If this is your first trip, EVERYONE should spend the night in the Outback (in the driveway) the first night and them proceed to make b-fast for the family in there. This will help you determine if you really understand how everything works and if you have all the stuff you need.


----------



## shaela21 (Aug 16, 2005)

Have a good time guys. It never fails when we are camping someone always asks questions about the Outback, so ready for this level of fame







.


----------



## rialynn79 (Jul 28, 2009)

shaela21 said:


> Have a good time guys. It never fails when we are camping someone always asks questions about the Outback, so ready for this level of fame
> 
> 
> 
> ...


Thank you for the well wishes... our 3 year old started puking so our "1st night" in the camper tonight did not happen. Oye...







I might go hide out in the camper instead...

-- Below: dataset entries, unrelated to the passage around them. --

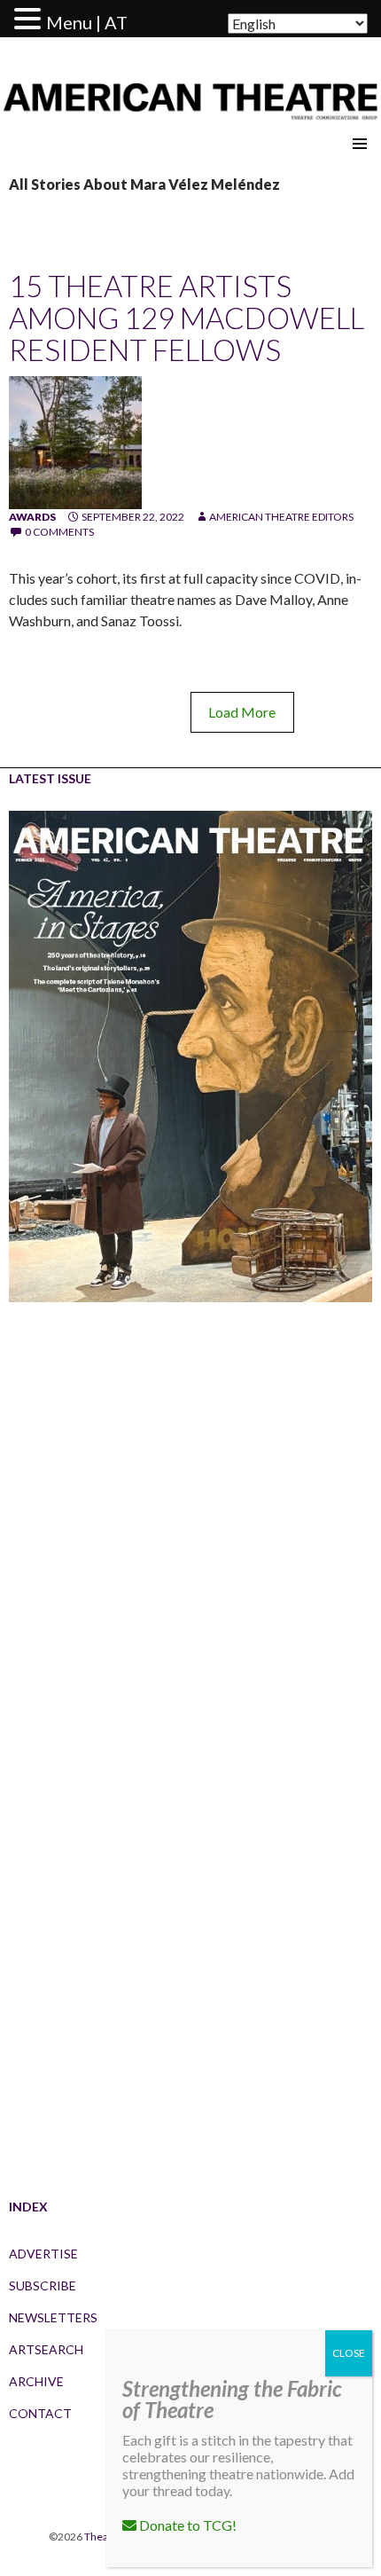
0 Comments (59, 531)
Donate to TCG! (186, 2525)
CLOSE (348, 2353)
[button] (30, 19)
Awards (32, 516)
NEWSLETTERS (53, 2317)
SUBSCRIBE (42, 2285)
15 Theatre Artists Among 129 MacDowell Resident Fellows (186, 317)
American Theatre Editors (281, 516)
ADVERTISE (43, 2253)
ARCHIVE (36, 2381)
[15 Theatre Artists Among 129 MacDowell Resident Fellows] (75, 441)
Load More (242, 711)
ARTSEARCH (46, 2349)
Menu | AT (87, 22)
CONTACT (40, 2413)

We are camping on Tuesday at Camp Petosega here in Petoskey/Alanson (don't know which it falls under).


----------



## rialynn79 (Jul 28, 2009)

1st camping trip was a BLAST!!!! LOVED staying in the Outback! She kept us dry and warm at night!!! I LOVE this camper and understand all the hype now!! SO MANY people stopped and commented on it being an "outback" wanting to know about it, another Outbacker was there with a beautiful 5th wheel. Didn't get to talk to them but left them a note because they were gone everytime we tried to say hello.


----------